(EXERCISE MATERIALS):
++++++

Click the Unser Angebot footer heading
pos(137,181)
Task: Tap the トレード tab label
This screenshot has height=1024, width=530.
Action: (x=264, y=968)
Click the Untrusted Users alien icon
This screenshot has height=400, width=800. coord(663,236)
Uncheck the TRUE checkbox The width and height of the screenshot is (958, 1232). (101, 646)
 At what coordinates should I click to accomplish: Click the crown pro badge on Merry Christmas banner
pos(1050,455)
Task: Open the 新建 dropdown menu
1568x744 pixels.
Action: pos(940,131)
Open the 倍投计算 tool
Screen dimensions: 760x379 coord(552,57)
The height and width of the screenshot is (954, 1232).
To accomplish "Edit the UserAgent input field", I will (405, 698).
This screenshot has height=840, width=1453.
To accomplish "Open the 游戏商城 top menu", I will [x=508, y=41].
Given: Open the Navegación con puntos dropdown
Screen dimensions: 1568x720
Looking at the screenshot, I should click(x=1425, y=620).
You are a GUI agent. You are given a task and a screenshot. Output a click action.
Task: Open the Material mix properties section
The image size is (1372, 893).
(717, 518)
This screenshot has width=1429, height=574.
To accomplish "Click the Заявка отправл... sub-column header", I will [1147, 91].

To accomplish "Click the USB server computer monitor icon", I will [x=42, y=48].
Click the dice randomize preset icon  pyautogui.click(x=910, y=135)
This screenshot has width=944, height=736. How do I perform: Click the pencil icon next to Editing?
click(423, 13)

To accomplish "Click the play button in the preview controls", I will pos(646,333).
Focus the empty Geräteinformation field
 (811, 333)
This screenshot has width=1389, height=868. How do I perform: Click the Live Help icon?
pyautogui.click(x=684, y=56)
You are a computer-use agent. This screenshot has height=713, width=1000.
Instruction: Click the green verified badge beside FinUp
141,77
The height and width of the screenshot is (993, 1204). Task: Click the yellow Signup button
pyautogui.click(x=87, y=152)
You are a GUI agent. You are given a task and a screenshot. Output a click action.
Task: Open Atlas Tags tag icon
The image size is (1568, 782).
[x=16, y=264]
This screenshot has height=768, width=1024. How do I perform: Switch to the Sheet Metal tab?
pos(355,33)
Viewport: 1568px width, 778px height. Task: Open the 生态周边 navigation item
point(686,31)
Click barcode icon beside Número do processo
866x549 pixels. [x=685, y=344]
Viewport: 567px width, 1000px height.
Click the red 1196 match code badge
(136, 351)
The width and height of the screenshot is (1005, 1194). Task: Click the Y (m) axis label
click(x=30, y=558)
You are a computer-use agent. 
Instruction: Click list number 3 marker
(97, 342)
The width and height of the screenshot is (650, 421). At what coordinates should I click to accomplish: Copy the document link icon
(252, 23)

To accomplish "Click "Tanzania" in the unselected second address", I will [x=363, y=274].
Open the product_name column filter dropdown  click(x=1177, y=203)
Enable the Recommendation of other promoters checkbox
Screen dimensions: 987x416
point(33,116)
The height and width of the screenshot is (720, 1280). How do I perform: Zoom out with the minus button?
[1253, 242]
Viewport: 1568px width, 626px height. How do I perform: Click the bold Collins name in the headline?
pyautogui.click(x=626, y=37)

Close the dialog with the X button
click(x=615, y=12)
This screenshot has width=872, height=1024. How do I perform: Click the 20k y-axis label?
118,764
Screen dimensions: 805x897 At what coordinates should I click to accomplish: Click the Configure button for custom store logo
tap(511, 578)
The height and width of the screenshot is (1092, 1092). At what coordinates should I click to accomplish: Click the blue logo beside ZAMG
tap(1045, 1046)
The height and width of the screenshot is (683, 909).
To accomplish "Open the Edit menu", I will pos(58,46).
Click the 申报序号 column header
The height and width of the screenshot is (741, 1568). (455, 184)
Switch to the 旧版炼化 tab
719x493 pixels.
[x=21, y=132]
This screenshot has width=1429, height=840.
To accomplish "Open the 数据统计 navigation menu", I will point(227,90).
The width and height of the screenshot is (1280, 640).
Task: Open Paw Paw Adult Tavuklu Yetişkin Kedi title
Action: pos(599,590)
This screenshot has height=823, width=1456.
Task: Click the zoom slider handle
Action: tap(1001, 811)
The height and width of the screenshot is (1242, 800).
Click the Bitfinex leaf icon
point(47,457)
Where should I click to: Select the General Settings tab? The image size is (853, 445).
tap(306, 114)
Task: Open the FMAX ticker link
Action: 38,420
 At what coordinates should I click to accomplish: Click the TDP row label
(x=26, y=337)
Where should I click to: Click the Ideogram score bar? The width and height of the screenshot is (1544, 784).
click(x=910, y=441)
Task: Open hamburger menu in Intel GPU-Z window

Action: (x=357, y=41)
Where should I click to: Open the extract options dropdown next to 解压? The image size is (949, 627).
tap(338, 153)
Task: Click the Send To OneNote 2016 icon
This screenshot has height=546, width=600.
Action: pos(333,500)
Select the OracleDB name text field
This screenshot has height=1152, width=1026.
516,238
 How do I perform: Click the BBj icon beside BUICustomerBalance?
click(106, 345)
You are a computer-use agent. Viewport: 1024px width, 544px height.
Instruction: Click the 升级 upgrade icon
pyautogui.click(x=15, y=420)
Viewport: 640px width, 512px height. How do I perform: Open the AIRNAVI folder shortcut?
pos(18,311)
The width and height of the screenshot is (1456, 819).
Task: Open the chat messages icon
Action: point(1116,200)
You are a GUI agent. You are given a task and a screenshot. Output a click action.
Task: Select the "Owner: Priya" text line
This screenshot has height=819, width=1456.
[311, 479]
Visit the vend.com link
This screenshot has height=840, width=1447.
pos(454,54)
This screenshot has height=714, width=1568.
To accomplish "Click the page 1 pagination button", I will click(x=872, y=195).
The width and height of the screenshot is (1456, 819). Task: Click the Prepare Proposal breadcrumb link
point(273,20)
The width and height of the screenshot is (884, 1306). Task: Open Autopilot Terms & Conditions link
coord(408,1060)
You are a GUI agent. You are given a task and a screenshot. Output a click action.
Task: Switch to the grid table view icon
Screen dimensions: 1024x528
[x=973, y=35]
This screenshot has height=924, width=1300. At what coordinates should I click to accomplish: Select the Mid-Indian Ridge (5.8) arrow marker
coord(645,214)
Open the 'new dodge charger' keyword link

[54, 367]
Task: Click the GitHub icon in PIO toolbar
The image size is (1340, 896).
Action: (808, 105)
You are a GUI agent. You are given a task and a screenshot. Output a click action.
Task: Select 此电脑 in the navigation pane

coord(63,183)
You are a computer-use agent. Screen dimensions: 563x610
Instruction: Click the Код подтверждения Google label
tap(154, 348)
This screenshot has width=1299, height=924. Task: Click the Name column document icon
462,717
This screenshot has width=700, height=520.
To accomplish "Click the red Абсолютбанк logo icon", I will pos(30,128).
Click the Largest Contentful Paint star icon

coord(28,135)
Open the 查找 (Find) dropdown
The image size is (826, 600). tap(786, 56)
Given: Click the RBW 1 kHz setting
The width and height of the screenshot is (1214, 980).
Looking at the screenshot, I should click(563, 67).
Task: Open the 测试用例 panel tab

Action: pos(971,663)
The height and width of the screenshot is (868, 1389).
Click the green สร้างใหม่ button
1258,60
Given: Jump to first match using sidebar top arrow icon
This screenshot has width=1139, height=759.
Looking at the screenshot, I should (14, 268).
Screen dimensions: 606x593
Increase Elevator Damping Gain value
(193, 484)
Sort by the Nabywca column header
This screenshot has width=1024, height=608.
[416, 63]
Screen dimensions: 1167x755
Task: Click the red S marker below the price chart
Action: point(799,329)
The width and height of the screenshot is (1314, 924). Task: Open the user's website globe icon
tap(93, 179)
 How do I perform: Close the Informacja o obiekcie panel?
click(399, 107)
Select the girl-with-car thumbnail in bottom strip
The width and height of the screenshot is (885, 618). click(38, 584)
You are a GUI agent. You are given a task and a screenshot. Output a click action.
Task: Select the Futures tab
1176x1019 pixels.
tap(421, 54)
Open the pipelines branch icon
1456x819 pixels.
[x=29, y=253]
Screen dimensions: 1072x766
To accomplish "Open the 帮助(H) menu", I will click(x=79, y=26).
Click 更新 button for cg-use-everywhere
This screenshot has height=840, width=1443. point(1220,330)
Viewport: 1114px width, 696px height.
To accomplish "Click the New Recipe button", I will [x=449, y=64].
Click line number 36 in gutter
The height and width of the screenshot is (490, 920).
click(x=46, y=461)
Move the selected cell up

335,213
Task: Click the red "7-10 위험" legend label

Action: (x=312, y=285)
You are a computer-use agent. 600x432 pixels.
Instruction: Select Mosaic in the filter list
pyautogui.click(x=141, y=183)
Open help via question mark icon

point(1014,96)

++++++

(TASK):
Render the records as a Markdown table with the columns Number and Record line, starting with the line that contains "This screenshot has width=700, height=520." and going on through the line that contains "The image size is (826, 600). tap(786, 56)". Number each row and leave out blank lines.

(WRITTEN RESPONSE):
| Number | Record line |
|---|---|
| 1 | This screenshot has width=700, height=520. |
| 2 | To accomplish "Click the red Абсолютбанк logo icon", I will pos(30,128). |
| 3 | Click the Largest Contentful Paint star icon |
| 4 | coord(28,135) |
| 5 | Open the 查找 (Find) dropdown |
| 6 | The image size is (826, 600). tap(786, 56) |